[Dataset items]
-- -- --
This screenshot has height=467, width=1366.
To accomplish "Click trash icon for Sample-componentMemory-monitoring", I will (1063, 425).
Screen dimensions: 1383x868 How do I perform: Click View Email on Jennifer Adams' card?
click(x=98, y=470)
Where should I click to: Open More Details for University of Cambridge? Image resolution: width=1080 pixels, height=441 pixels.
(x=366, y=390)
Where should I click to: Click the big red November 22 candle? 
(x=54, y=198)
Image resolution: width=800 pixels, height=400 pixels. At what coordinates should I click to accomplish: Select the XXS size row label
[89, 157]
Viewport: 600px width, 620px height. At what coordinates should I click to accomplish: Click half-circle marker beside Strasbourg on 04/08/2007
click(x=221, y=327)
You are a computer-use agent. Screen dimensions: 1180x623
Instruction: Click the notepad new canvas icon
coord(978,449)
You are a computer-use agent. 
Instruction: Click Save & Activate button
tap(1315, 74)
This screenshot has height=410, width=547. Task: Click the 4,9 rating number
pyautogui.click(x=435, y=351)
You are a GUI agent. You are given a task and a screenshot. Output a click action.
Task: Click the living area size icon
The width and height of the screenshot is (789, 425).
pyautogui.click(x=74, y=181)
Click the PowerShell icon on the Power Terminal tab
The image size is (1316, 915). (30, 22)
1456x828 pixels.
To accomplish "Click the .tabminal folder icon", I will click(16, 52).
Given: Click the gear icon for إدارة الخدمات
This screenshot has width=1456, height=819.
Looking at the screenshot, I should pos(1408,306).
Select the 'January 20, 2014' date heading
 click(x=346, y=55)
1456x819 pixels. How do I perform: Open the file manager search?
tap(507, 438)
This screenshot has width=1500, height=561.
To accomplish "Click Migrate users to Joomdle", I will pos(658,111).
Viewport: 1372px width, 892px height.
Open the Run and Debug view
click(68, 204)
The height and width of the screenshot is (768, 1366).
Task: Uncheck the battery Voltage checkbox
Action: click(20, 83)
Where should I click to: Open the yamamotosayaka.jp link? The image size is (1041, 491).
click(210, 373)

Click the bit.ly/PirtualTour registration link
-- -- --
**Exercise prompt**
Copy out the lines of the records from the beginning through the line containing "pyautogui.click(x=435, y=351)", inclusive.

**Problem solution**
This screenshot has height=467, width=1366.
To accomplish "Click trash icon for Sample-componentMemory-monitoring", I will (1063, 425).
Screen dimensions: 1383x868 How do I perform: Click View Email on Jennifer Adams' card?
click(x=98, y=470)
Where should I click to: Open More Details for University of Cambridge? Image resolution: width=1080 pixels, height=441 pixels.
(x=366, y=390)
Where should I click to: Click the big red November 22 candle? 
(x=54, y=198)
Image resolution: width=800 pixels, height=400 pixels. At what coordinates should I click to accomplish: Select the XXS size row label
[89, 157]
Viewport: 600px width, 620px height. At what coordinates should I click to accomplish: Click half-circle marker beside Strasbourg on 04/08/2007
click(x=221, y=327)
You are a computer-use agent. Screen dimensions: 1180x623
Instruction: Click the notepad new canvas icon
coord(978,449)
You are a computer-use agent. 
Instruction: Click Save & Activate button
tap(1315, 74)
This screenshot has height=410, width=547. Task: Click the 4,9 rating number
pyautogui.click(x=435, y=351)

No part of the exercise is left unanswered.